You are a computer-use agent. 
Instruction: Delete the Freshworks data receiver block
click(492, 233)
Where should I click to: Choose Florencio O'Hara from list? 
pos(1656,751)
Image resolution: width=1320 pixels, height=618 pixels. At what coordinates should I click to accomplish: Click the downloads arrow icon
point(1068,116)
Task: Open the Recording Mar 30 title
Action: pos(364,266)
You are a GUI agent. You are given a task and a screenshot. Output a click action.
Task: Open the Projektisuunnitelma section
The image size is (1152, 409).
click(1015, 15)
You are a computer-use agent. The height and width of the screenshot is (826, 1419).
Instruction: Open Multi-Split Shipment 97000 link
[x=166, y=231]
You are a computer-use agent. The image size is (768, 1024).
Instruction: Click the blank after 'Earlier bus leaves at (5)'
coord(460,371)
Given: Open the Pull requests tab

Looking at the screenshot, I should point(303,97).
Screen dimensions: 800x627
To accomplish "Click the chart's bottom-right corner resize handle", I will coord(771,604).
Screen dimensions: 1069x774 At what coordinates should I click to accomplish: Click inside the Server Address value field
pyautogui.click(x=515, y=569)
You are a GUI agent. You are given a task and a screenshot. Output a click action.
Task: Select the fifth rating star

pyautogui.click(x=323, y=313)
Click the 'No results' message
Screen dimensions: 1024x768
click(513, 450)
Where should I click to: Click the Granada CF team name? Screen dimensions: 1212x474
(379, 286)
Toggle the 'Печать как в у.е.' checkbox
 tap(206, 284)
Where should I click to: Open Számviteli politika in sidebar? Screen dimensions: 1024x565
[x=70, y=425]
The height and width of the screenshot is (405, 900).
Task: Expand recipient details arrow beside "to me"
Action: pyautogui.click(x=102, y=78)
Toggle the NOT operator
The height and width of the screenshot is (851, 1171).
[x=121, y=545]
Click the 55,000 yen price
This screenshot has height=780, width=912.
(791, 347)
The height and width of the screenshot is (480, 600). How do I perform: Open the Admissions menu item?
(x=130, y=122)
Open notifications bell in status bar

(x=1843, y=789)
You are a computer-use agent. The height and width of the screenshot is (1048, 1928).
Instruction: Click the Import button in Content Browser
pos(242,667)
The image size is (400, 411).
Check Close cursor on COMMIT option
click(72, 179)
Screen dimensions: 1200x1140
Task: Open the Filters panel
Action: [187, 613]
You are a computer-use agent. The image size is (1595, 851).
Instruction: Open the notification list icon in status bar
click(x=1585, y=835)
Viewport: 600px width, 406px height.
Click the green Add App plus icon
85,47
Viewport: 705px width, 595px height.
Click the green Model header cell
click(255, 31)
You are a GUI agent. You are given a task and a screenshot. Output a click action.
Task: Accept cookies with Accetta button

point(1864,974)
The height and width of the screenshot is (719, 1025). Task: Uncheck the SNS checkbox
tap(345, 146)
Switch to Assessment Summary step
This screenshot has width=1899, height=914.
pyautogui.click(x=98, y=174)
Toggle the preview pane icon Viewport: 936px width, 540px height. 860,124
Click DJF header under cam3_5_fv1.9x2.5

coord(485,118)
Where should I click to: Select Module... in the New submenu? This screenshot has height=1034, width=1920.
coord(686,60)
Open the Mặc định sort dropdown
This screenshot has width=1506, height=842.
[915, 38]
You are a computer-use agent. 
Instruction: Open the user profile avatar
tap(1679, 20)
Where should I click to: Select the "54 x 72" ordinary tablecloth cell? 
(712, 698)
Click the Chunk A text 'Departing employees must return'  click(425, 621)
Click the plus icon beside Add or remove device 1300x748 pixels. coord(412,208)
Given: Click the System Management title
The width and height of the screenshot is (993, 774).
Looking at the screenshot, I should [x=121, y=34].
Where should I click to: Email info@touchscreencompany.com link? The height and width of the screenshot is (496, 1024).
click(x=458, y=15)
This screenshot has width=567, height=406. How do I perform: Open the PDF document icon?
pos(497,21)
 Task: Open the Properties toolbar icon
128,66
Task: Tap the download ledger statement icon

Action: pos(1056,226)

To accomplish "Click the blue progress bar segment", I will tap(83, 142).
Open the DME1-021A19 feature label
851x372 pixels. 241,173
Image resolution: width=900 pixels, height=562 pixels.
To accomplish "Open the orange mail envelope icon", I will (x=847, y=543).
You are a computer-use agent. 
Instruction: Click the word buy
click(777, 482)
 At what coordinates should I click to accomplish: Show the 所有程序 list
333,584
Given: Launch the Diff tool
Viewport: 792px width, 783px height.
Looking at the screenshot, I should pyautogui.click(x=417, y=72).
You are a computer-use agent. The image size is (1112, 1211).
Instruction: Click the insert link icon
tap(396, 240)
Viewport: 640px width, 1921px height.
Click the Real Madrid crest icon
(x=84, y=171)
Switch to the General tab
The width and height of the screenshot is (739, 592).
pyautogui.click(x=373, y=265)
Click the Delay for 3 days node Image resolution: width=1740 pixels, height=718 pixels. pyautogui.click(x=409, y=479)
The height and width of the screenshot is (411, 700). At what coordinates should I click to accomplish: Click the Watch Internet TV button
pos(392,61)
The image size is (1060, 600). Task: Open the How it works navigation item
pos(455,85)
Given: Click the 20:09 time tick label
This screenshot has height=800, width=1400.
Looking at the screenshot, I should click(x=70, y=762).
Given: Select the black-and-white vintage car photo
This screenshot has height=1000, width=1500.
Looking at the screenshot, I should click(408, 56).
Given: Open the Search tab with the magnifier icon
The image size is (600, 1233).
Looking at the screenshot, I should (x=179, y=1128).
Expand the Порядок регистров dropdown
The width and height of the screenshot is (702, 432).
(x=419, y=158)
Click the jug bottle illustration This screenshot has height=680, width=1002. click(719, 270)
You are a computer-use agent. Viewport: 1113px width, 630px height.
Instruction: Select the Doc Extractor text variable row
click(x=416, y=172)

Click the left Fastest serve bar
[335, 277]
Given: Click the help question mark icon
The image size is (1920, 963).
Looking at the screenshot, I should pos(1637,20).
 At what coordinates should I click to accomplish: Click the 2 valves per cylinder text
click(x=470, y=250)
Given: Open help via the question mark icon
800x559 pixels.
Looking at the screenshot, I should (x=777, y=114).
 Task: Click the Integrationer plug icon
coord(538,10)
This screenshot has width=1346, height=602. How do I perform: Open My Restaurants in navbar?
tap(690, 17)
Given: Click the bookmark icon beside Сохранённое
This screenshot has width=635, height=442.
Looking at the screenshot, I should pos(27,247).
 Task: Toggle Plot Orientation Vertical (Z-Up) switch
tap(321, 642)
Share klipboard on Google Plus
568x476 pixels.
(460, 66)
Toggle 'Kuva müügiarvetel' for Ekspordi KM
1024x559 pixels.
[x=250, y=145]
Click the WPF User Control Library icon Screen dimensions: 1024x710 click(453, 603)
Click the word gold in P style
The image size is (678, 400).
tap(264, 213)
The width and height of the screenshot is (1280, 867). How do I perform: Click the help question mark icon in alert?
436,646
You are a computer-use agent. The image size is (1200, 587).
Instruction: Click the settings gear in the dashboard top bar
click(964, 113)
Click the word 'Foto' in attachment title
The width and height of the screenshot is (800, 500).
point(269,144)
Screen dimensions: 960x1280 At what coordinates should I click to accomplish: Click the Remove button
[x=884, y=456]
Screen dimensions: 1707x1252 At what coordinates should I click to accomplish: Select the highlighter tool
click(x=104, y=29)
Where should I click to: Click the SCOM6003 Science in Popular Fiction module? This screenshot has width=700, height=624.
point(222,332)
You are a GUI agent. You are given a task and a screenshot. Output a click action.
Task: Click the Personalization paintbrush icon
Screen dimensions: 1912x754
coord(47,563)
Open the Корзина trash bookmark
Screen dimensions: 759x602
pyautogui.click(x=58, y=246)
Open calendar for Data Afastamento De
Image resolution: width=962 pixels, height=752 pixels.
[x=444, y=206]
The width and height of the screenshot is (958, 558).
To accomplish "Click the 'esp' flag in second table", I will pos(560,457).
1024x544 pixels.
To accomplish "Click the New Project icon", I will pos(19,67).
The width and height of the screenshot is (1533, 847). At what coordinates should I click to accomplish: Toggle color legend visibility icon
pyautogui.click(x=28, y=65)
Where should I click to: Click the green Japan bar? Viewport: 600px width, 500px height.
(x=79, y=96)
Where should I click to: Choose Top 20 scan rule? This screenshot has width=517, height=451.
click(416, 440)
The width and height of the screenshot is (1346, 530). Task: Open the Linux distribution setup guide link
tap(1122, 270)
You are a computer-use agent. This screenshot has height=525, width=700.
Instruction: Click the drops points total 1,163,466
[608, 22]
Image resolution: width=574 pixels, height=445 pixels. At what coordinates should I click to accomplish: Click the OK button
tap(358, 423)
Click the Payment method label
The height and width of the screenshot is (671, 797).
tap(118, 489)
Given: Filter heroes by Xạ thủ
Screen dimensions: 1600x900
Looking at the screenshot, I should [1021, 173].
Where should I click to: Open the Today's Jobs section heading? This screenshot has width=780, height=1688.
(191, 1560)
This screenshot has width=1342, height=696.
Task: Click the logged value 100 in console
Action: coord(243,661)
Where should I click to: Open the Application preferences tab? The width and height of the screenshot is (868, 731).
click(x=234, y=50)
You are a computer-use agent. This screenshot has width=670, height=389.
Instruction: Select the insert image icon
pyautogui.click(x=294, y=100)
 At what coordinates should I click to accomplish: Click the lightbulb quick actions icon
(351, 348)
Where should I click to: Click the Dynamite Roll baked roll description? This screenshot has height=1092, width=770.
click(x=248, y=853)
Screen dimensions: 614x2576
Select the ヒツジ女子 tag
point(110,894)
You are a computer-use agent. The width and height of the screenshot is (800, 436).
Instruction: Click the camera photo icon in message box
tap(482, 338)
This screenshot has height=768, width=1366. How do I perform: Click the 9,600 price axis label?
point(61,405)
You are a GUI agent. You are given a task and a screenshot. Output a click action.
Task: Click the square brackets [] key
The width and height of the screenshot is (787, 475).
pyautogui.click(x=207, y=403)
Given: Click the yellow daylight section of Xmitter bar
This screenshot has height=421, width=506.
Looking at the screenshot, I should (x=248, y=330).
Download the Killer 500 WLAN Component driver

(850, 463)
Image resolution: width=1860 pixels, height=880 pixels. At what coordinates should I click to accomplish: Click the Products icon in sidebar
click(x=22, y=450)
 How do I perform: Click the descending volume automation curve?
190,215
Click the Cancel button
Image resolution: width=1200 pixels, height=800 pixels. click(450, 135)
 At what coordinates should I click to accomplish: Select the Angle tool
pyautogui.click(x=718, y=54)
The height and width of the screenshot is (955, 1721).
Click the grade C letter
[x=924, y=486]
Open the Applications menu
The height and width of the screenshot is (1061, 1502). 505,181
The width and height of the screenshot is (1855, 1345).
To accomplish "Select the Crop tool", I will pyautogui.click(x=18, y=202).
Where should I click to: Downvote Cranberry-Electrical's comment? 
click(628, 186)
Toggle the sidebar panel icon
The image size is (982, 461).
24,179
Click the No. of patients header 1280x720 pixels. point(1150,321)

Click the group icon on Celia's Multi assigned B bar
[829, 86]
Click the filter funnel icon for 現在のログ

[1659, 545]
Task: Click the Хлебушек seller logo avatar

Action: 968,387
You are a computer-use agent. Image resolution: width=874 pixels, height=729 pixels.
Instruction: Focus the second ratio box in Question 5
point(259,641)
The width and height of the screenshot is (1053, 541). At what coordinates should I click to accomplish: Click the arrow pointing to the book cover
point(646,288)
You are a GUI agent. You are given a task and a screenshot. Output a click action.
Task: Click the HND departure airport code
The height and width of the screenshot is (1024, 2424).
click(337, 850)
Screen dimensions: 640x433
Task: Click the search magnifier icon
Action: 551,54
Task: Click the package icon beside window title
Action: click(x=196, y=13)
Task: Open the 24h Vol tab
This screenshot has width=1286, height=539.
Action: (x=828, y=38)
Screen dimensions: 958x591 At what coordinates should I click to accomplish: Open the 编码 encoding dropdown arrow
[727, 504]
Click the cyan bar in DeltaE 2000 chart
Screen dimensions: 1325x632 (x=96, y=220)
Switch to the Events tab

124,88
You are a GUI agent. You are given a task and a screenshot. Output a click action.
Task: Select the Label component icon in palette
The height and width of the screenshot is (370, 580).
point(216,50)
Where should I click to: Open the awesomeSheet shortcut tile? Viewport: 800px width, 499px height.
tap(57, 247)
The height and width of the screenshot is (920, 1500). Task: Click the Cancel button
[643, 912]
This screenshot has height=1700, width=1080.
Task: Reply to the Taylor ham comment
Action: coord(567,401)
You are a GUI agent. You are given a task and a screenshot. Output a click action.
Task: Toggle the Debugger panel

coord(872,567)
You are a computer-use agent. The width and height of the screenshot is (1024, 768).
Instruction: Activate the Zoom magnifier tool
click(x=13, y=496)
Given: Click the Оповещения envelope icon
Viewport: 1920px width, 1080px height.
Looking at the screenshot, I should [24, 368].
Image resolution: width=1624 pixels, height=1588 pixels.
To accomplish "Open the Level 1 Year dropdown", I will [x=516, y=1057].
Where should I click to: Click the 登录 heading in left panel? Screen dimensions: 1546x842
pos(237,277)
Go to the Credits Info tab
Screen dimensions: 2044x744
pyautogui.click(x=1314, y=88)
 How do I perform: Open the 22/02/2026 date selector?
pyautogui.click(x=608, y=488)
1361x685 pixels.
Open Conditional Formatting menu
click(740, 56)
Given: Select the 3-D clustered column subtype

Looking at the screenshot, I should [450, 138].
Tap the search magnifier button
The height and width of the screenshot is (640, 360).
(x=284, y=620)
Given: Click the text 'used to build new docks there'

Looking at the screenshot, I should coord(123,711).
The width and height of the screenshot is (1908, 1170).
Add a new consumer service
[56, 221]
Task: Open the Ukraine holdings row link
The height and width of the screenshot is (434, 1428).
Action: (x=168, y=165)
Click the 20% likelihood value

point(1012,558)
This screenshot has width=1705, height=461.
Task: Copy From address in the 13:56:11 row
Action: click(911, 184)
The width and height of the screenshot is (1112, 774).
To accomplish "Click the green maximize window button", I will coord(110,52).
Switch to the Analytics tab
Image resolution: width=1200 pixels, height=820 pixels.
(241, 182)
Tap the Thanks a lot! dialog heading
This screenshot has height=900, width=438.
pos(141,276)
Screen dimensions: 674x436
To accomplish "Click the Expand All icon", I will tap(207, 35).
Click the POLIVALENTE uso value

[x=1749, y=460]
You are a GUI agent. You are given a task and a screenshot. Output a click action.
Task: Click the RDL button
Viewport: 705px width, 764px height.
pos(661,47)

Work request
From the line that has "Task: Toggle the Debugger panel" through the line that has "Task: Open the Ukraine holdings row link", copy every line exactly as it appears above, and leave out all others.

Result below
Task: Toggle the Debugger panel

coord(872,567)
You are a computer-use agent. The width and height of the screenshot is (1024, 768).
Instruction: Activate the Zoom magnifier tool
click(x=13, y=496)
Given: Click the Оповещения envelope icon
Viewport: 1920px width, 1080px height.
Looking at the screenshot, I should [24, 368].
Image resolution: width=1624 pixels, height=1588 pixels.
To accomplish "Open the Level 1 Year dropdown", I will [x=516, y=1057].
Where should I click to: Click the 登录 heading in left panel? Screen dimensions: 1546x842
pos(237,277)
Go to the Credits Info tab
Screen dimensions: 2044x744
pyautogui.click(x=1314, y=88)
 How do I perform: Open the 22/02/2026 date selector?
pyautogui.click(x=608, y=488)
1361x685 pixels.
Open Conditional Formatting menu
click(740, 56)
Given: Select the 3-D clustered column subtype

Looking at the screenshot, I should [450, 138].
Tap the search magnifier button
The height and width of the screenshot is (640, 360).
(x=284, y=620)
Given: Click the text 'used to build new docks there'

Looking at the screenshot, I should coord(123,711).
The width and height of the screenshot is (1908, 1170).
Add a new consumer service
[56, 221]
Task: Open the Ukraine holdings row link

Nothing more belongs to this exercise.